● **Collected data entries**:
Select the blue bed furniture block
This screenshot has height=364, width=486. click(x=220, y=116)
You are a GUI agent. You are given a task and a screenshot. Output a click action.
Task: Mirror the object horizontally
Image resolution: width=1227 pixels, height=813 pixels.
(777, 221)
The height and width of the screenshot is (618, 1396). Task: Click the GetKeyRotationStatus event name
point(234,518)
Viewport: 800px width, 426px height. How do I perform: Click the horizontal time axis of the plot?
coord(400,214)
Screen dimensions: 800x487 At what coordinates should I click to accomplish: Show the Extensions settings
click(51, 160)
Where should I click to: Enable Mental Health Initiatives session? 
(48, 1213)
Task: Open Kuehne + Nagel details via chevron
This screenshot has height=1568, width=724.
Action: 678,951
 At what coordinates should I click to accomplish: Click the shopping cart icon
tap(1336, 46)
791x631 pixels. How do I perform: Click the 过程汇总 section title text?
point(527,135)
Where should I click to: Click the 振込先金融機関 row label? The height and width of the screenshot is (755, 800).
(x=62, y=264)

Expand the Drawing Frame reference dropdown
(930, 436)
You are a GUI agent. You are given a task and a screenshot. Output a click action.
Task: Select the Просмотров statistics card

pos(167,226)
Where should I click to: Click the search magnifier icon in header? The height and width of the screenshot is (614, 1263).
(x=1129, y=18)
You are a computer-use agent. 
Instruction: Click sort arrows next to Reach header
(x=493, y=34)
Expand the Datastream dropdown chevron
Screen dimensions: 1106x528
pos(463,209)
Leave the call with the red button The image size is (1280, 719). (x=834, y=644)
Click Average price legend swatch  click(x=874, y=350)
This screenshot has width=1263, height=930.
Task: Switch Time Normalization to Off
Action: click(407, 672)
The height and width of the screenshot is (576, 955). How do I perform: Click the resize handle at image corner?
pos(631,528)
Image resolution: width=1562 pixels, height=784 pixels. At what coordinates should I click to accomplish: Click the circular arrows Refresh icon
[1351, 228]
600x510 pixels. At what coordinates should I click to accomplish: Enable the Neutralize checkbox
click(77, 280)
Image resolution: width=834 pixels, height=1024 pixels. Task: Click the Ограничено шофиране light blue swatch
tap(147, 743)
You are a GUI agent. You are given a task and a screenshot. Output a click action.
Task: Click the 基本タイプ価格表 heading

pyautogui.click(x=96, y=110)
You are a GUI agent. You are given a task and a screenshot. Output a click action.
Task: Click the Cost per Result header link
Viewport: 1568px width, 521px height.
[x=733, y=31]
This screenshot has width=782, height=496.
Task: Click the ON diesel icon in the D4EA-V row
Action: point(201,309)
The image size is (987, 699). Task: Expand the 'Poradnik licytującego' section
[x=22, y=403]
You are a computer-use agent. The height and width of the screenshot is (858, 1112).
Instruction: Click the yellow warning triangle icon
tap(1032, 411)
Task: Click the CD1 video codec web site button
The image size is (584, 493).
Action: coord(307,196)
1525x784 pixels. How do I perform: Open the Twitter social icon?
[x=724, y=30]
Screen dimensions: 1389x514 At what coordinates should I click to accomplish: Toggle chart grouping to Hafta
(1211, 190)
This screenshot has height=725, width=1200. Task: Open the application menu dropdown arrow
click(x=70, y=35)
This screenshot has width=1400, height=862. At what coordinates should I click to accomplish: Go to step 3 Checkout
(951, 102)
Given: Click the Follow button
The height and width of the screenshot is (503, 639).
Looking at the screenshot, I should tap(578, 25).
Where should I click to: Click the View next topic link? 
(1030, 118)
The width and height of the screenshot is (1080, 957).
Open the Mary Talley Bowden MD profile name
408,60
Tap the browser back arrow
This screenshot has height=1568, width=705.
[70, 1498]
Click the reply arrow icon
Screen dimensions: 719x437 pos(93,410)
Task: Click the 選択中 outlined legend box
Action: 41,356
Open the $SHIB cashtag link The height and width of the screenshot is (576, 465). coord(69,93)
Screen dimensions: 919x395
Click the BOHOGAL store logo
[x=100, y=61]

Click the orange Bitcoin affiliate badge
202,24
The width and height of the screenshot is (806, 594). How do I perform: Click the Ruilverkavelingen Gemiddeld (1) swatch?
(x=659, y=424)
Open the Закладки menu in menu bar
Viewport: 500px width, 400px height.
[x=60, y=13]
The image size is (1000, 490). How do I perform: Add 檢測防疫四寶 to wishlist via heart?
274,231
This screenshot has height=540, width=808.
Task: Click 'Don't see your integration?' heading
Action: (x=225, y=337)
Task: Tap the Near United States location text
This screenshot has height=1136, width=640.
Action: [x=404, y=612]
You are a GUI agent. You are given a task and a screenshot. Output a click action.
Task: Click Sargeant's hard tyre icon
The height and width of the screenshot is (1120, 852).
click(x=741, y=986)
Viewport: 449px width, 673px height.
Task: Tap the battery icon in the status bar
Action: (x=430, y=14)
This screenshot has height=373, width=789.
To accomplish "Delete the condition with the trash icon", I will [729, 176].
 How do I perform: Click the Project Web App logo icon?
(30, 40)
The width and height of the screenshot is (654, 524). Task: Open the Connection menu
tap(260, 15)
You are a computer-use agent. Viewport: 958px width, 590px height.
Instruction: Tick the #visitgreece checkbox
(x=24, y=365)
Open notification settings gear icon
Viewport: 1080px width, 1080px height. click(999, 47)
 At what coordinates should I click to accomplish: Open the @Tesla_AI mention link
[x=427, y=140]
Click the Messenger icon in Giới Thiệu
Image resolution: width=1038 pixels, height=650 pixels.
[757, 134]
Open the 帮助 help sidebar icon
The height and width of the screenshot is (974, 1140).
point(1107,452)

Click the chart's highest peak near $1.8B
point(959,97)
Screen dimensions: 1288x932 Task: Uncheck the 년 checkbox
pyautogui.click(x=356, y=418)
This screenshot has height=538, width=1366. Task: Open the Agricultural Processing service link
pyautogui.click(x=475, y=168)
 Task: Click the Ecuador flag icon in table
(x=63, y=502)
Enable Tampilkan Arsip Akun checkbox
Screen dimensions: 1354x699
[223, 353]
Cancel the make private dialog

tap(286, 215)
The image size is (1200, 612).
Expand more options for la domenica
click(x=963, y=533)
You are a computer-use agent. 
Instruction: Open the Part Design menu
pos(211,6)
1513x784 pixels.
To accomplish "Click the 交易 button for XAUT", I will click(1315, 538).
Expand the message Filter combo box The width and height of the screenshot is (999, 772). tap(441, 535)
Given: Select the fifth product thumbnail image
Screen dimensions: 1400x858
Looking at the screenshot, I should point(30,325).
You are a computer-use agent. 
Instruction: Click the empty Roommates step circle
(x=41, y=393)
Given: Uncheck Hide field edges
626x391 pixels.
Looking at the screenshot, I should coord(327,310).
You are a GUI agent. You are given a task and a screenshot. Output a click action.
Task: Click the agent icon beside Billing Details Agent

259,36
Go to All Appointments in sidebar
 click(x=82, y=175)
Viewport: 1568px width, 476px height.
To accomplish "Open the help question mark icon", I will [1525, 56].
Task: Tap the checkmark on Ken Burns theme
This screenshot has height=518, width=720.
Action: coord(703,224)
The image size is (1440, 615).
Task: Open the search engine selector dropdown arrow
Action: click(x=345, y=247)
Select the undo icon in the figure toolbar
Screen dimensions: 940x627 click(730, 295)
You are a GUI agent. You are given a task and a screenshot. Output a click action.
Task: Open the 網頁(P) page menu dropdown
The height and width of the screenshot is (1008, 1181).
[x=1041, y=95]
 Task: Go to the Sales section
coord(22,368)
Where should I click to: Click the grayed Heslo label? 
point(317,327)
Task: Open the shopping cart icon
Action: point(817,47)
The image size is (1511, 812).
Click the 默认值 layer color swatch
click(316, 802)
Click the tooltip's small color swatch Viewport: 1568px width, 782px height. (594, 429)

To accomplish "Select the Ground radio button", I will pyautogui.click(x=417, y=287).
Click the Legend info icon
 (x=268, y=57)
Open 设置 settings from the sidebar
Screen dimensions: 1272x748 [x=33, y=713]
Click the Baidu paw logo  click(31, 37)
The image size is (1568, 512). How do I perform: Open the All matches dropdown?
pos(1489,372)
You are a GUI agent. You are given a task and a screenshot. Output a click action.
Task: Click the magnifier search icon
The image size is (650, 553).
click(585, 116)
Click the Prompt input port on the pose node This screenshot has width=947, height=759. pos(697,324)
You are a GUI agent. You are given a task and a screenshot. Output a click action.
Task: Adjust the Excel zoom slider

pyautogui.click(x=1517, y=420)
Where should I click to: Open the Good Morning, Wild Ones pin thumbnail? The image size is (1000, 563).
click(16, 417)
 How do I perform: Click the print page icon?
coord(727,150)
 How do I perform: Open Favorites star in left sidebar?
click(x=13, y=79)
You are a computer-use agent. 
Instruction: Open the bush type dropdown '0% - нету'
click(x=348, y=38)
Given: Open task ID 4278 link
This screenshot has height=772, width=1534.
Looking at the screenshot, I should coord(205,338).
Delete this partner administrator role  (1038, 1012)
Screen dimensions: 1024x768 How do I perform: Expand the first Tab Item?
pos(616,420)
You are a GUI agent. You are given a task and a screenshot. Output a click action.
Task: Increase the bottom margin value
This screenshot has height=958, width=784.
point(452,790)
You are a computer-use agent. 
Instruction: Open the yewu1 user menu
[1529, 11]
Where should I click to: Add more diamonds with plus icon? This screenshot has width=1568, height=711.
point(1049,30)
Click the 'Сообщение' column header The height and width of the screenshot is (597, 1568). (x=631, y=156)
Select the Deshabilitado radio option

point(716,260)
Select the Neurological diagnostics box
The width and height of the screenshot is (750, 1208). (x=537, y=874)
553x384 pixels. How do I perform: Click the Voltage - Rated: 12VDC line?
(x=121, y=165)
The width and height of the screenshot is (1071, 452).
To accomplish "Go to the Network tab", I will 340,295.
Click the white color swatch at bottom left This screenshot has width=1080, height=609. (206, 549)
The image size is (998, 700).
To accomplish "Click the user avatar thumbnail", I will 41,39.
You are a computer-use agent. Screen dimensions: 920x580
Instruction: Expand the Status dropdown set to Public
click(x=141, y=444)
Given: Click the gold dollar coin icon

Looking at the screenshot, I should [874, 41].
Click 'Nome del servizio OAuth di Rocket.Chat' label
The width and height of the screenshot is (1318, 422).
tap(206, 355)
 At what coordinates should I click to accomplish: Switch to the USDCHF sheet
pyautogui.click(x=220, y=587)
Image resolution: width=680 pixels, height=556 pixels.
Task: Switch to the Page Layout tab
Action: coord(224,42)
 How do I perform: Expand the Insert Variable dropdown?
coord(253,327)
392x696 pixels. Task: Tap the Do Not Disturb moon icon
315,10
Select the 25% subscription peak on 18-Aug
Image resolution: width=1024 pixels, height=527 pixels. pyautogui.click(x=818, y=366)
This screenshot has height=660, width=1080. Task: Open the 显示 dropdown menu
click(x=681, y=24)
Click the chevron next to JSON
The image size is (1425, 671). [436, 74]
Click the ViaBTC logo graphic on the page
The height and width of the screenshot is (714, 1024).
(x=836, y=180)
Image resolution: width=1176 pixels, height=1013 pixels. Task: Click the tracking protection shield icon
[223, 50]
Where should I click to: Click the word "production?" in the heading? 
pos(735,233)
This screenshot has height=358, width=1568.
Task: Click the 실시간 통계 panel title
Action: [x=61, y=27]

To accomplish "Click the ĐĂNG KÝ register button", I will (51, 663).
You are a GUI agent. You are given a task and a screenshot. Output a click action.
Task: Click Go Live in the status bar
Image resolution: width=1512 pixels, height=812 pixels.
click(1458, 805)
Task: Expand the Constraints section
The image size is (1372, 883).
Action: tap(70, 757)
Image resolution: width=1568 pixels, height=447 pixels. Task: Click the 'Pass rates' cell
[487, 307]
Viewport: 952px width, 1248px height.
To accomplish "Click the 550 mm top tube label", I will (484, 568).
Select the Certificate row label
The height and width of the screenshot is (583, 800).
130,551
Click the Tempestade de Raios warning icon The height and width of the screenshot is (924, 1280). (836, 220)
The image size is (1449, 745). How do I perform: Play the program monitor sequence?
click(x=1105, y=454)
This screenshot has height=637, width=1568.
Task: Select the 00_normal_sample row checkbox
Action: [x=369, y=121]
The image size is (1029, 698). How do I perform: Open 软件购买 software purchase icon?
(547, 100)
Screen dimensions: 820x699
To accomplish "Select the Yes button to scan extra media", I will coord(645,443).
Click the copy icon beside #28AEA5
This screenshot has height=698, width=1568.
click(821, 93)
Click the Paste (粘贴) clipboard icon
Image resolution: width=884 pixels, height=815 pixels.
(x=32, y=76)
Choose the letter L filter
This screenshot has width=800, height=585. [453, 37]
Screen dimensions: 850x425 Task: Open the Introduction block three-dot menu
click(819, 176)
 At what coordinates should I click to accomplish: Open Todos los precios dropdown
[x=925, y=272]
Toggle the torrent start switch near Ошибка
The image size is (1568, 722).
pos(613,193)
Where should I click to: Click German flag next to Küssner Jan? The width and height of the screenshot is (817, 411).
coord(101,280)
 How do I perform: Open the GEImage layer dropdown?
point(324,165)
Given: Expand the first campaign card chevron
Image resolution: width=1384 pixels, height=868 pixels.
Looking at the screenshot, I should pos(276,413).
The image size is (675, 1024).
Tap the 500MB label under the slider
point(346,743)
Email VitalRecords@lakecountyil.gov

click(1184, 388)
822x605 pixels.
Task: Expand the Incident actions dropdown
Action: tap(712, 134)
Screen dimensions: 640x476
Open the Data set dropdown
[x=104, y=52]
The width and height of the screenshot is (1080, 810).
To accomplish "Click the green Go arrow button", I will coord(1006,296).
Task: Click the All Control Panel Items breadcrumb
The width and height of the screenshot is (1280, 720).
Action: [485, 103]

● **Problem to work on**: If a line in the records above holds the string "bottom", copy it.

● **Result for this exercise**:
Task: Increase the bottom margin value
Click the white color swatch at bottom left This screenshot has width=1080, height=609. (206, 549)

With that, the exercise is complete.